#### WHAT YOU SHOULD DO
Please set down, unchanged, the line containing "This screenshot has width=868, height=473." and all the lines that follow it until the data below ends.

>>

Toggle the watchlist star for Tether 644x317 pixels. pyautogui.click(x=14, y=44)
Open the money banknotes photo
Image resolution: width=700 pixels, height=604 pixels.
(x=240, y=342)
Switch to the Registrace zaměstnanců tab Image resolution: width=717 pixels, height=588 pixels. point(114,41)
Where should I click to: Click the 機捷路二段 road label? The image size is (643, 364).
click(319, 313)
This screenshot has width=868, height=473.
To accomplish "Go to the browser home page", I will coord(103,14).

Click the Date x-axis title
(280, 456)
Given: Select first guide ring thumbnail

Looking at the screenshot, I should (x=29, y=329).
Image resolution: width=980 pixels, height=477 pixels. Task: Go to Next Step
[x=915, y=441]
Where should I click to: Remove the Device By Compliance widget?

<<

#### SOLUTION FOR THIS EXERCISE
This screenshot has width=868, height=473.
To accomplish "Go to the browser home page", I will coord(103,14).

Click the Date x-axis title
(280, 456)
Given: Select first guide ring thumbnail

Looking at the screenshot, I should (x=29, y=329).
Image resolution: width=980 pixels, height=477 pixels. Task: Go to Next Step
[x=915, y=441]
Where should I click to: Remove the Device By Compliance widget?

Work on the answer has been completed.